Recopiez à l'identique, s'il vous plaît, l'intégralité de la liste ci-dessous, ligne par ligne, sans rien y changer.
━━━ Données extraites
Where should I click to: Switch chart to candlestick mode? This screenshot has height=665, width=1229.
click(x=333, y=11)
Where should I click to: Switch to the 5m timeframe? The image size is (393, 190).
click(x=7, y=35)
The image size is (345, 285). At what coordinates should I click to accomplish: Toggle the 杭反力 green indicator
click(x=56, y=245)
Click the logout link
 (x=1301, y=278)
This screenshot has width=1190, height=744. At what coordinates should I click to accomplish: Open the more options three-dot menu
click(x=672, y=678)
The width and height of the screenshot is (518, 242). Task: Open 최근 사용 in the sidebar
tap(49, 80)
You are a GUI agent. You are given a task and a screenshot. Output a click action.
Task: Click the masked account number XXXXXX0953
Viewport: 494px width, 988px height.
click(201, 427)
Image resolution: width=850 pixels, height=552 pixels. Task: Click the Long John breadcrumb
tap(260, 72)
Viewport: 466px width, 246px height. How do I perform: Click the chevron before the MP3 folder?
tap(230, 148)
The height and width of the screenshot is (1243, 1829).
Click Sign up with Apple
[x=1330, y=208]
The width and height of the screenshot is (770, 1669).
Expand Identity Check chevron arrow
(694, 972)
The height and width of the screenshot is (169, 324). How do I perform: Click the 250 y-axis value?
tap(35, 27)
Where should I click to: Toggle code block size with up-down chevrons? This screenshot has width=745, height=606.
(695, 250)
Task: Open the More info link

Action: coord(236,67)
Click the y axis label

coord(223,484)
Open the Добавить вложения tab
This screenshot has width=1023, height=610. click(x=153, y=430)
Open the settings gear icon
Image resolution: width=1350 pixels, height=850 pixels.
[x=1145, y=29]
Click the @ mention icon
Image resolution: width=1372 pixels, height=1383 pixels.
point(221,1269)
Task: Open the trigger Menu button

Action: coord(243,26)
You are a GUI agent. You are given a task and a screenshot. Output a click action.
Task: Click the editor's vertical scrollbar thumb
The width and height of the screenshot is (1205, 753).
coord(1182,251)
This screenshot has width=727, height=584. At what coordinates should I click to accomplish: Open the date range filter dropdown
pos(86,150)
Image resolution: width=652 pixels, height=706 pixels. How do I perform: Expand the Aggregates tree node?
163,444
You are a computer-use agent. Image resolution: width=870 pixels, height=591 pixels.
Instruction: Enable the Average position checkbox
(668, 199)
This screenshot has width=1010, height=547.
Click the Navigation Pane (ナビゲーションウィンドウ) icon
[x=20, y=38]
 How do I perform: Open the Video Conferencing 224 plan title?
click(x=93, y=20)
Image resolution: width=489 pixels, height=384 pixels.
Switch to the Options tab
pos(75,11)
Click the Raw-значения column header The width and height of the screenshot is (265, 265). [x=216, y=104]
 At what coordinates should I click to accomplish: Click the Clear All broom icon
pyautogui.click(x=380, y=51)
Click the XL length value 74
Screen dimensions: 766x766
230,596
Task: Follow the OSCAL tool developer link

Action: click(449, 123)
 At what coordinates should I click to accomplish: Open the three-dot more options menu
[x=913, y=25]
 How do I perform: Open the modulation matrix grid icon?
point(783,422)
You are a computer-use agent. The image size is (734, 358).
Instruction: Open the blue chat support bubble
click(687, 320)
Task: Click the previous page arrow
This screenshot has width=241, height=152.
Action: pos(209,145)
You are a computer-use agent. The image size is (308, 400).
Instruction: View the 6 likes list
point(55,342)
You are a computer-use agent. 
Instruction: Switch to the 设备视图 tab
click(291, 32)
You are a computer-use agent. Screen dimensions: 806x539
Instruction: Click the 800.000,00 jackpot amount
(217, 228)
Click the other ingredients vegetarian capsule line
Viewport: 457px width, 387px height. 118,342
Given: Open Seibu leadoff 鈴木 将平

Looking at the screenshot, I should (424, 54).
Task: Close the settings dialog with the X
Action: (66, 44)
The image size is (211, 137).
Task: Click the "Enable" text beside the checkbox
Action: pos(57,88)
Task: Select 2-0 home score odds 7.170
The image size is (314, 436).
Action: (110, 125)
━━━━━━
■ **Résultat**
Where should I click to: Switch chart to candlestick mode? This screenshot has height=665, width=1229.
click(x=333, y=11)
Where should I click to: Switch to the 5m timeframe? The image size is (393, 190).
click(x=7, y=35)
The image size is (345, 285). At what coordinates should I click to accomplish: Toggle the 杭反力 green indicator
click(x=56, y=245)
Click the logout link
 (x=1301, y=278)
This screenshot has width=1190, height=744. At what coordinates should I click to accomplish: Open the more options three-dot menu
click(x=672, y=678)
The width and height of the screenshot is (518, 242). Task: Open 최근 사용 in the sidebar
tap(49, 80)
You are a GUI agent. You are given a task and a screenshot. Output a click action.
Task: Click the masked account number XXXXXX0953
Viewport: 494px width, 988px height.
click(201, 427)
Image resolution: width=850 pixels, height=552 pixels. Task: Click the Long John breadcrumb
tap(260, 72)
Viewport: 466px width, 246px height. How do I perform: Click the chevron before the MP3 folder?
tap(230, 148)
The height and width of the screenshot is (1243, 1829).
Click Sign up with Apple
[x=1330, y=208]
The width and height of the screenshot is (770, 1669).
Expand Identity Check chevron arrow
(694, 972)
The height and width of the screenshot is (169, 324). How do I perform: Click the 250 y-axis value?
tap(35, 27)
Where should I click to: Toggle code block size with up-down chevrons? This screenshot has width=745, height=606.
(695, 250)
Task: Open the More info link

Action: coord(236,67)
Click the y axis label

coord(223,484)
Open the Добавить вложения tab
This screenshot has width=1023, height=610. click(x=153, y=430)
Open the settings gear icon
Image resolution: width=1350 pixels, height=850 pixels.
[x=1145, y=29]
Click the @ mention icon
Image resolution: width=1372 pixels, height=1383 pixels.
point(221,1269)
Task: Open the trigger Menu button

Action: coord(243,26)
You are a GUI agent. You are given a task and a screenshot. Output a click action.
Task: Click the editor's vertical scrollbar thumb
The width and height of the screenshot is (1205, 753).
coord(1182,251)
This screenshot has width=727, height=584. At what coordinates should I click to accomplish: Open the date range filter dropdown
pos(86,150)
Image resolution: width=652 pixels, height=706 pixels. How do I perform: Expand the Aggregates tree node?
163,444
You are a computer-use agent. Image resolution: width=870 pixels, height=591 pixels.
Instruction: Enable the Average position checkbox
(668, 199)
This screenshot has width=1010, height=547.
Click the Navigation Pane (ナビゲーションウィンドウ) icon
[x=20, y=38]
 How do I perform: Open the Video Conferencing 224 plan title?
click(x=93, y=20)
Image resolution: width=489 pixels, height=384 pixels.
Switch to the Options tab
pos(75,11)
Click the Raw-значения column header The width and height of the screenshot is (265, 265). [x=216, y=104]
 At what coordinates should I click to accomplish: Click the Clear All broom icon
pyautogui.click(x=380, y=51)
Click the XL length value 74
Screen dimensions: 766x766
230,596
Task: Follow the OSCAL tool developer link

Action: click(449, 123)
 At what coordinates should I click to accomplish: Open the three-dot more options menu
[x=913, y=25]
 How do I perform: Open the modulation matrix grid icon?
point(783,422)
You are a computer-use agent. The image size is (734, 358).
Instruction: Open the blue chat support bubble
click(687, 320)
Task: Click the previous page arrow
This screenshot has width=241, height=152.
Action: pos(209,145)
You are a computer-use agent. The image size is (308, 400).
Instruction: View the 6 likes list
point(55,342)
You are a computer-use agent. 
Instruction: Switch to the 设备视图 tab
click(291, 32)
You are a computer-use agent. Screen dimensions: 806x539
Instruction: Click the 800.000,00 jackpot amount
(217, 228)
Click the other ingredients vegetarian capsule line
Viewport: 457px width, 387px height. 118,342
Given: Open Seibu leadoff 鈴木 将平

Looking at the screenshot, I should (424, 54).
Task: Close the settings dialog with the X
Action: (66, 44)
The image size is (211, 137).
Task: Click the "Enable" text beside the checkbox
Action: pos(57,88)
Task: Select 2-0 home score odds 7.170
The image size is (314, 436).
Action: (110, 125)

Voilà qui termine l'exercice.